Banning abortion ignores science and is inhumane

The science is very clear that being denied access to abortion and being forced to give birth increases the risk of poor outcomes such as financial instability, missed educational and career opportunities, difficulty leaving an abusive partner, maternal mortality, and other severe health and wellness consequences. Furthermore, these public health consequences will disproportionately harm those who are most marginalized in our society, including people of color, low-income people, LGBTQ+ individuals, immigrants, people with disabilities, and people in rural communities.

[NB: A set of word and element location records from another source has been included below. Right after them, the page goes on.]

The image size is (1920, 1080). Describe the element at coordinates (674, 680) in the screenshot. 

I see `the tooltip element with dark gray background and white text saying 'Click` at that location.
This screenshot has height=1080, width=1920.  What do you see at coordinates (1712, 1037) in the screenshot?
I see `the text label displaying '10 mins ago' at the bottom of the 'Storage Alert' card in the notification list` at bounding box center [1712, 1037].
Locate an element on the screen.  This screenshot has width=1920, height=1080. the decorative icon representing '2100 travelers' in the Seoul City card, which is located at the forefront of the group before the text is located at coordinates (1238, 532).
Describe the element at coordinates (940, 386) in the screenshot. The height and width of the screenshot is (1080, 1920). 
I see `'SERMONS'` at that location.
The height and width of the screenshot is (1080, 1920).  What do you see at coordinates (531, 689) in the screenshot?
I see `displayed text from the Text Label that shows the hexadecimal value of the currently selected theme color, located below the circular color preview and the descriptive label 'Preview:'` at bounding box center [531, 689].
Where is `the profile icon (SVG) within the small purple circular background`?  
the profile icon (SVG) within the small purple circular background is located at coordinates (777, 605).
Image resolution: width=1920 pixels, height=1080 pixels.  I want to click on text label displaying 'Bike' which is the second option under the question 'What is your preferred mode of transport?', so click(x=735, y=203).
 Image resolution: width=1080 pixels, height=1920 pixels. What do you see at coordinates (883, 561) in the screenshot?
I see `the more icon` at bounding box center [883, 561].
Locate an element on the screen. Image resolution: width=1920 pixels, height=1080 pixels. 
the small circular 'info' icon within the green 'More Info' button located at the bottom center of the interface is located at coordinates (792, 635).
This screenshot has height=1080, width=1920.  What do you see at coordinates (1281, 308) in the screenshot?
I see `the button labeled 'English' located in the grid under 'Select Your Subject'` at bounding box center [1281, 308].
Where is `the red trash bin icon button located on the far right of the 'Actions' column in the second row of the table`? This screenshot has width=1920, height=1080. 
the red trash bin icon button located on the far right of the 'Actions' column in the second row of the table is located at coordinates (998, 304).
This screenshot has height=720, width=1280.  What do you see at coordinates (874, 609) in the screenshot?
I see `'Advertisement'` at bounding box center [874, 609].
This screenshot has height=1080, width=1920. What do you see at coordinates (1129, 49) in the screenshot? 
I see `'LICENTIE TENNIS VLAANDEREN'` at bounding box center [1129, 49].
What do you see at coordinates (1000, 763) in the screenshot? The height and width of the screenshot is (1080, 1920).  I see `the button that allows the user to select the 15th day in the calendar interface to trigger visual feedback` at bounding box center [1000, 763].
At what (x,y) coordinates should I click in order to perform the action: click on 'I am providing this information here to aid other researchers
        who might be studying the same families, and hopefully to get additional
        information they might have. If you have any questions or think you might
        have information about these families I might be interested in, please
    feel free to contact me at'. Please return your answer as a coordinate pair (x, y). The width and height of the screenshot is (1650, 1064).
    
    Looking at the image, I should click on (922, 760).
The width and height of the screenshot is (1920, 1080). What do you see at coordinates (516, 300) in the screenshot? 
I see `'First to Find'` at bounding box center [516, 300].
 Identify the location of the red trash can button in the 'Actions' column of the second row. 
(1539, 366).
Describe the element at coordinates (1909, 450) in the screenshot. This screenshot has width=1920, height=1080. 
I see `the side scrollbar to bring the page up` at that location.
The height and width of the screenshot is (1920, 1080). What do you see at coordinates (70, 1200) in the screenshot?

My UCS colleagues and I have gone into further details on the enormous public health consequences of banning or restricting abortion. This includes discussions on how overturning Roe v Wade will harm reproductive health, the importance of abortion access for the health and safety of pregnant people and their families, how previous federal rulemaking forced doctors to lie to or mislead their low-income patients about abortion, how ideological policies that limit access to abortion are based primarily on misinformation, and how the scientific community needs to step up and declare that policies banning abortion are anti-science and deprive people of their basic human rights.

Several states are choosing to criminalize access to a safe, effective, and vitally important medical procedure and place a wide variety of people–such as medical professionals, people who have miscarriages, and anyone who helps a pregnant person obtain access to an abortion–in legal jeopardy. For those of you upset by the Supreme Court’s decision on Dobbs and who want to do something, consider donating to your local abortion fund; if you need assistance with access to abortion yourself, INeedAnA.com can provide information, and abortion funds can provide support. Additionally, consider financially supporting organizations that work towards reproductive justice. And if you want to know what rights are still protected federally and in your own state, the Center for Reproductive Rights is a great resource.

This is the time to mourn the loss of a fundamental right to bodily autonomy, and to grieve for the rights that we may lose on contraception, gay marriage, and the right to privacy in our relationships. But this is not the end. We at UCS will continue to fight against these types of anti-science forces, and work to ensure that our government leaders do all they can to protect people’s health using science-based decisionmaking.